What I wasn’t prepared for were are all of the lessons that my children would teach me. My latest lessons have come from my 9-year old son Magnus. Magnus, has taught me a lot about socializing. He has a remarkable ability to make instantaneous friendships anywhere. His social intelligence is as good as the best adults I know. He’s like a little Dale Carnegie on the playground, just winning little friends and influencing little people.
But as impressive as Magnus is at socializing, he is world class at losing teeth. It’s an odd thing to be great at, I know. But lately Magnus has lost teeth at a meth addict rate. I think he has lost 8 teeth in the last 2 months. In fact, I don’t know how he actually chews anything anymore. #popsiclesfordinner
Talk Is Cheap
However, it is not his quantity of tooth loss that impresses me. It is the style. You know how I know when Magnus has a loose tooth? He puts the tooth in my hand. Before that he doesn’t talk about it, complain about it or brag about it. He says nothing until the tooth is out. Even then he doesn’t really talk about it. He just shows me the results, and smiles an ever toothlessier smile. And every time he surprises me (and the Tooth Fairy) with absolutely no advanced warning, I am more impressed by his ability to quietly take care of business.
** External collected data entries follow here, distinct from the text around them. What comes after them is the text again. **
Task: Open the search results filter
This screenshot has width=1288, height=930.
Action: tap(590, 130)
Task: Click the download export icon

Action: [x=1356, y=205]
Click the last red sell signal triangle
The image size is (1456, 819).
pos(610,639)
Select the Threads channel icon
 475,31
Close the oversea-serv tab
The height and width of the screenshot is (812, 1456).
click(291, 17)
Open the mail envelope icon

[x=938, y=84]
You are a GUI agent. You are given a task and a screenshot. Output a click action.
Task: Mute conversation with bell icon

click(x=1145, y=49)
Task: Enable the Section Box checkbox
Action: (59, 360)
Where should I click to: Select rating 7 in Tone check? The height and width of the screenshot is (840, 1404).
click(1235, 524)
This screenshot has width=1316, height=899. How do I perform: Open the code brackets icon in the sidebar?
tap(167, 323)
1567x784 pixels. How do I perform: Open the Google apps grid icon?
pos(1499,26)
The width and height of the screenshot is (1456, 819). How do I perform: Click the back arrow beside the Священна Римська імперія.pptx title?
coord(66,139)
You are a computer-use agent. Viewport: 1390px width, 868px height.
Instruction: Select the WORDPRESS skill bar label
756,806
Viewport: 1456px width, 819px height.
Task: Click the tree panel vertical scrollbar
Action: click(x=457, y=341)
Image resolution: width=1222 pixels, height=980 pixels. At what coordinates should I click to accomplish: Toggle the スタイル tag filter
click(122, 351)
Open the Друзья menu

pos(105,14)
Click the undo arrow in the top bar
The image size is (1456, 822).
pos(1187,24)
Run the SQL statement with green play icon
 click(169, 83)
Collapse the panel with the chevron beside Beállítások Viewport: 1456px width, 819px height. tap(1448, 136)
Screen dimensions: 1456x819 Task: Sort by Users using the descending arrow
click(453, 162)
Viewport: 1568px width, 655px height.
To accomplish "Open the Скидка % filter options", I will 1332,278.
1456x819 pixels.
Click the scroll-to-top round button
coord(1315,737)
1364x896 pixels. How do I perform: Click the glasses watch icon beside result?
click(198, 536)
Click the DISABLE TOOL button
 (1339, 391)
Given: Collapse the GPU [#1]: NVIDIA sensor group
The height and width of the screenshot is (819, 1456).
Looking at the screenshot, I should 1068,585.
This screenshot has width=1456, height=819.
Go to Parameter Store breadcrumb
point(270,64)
I meet people all the time who go on and on, (like Steven Bishop, down in Jamaica, with lots of pretty women), about their big dreams, lofty goals and ambitious plans. But talk doesn’t bring a dream to life. Discussions don’t achieve goals. And ambition doesn’t execute a plan. Talk is the cheapest of all commodities. Action is the the most valuable. And it’s the only currency you can use to buy your goals and dreams.
Success requires action. To be successful do more. Talk less. Complain less. Analyze less. And focus on results. Don’t tell the world what you are going to do. Show them what you’ve done. Then, after the work is all done, you can sit back and enjoy the rewards. Just like my son Magnus does.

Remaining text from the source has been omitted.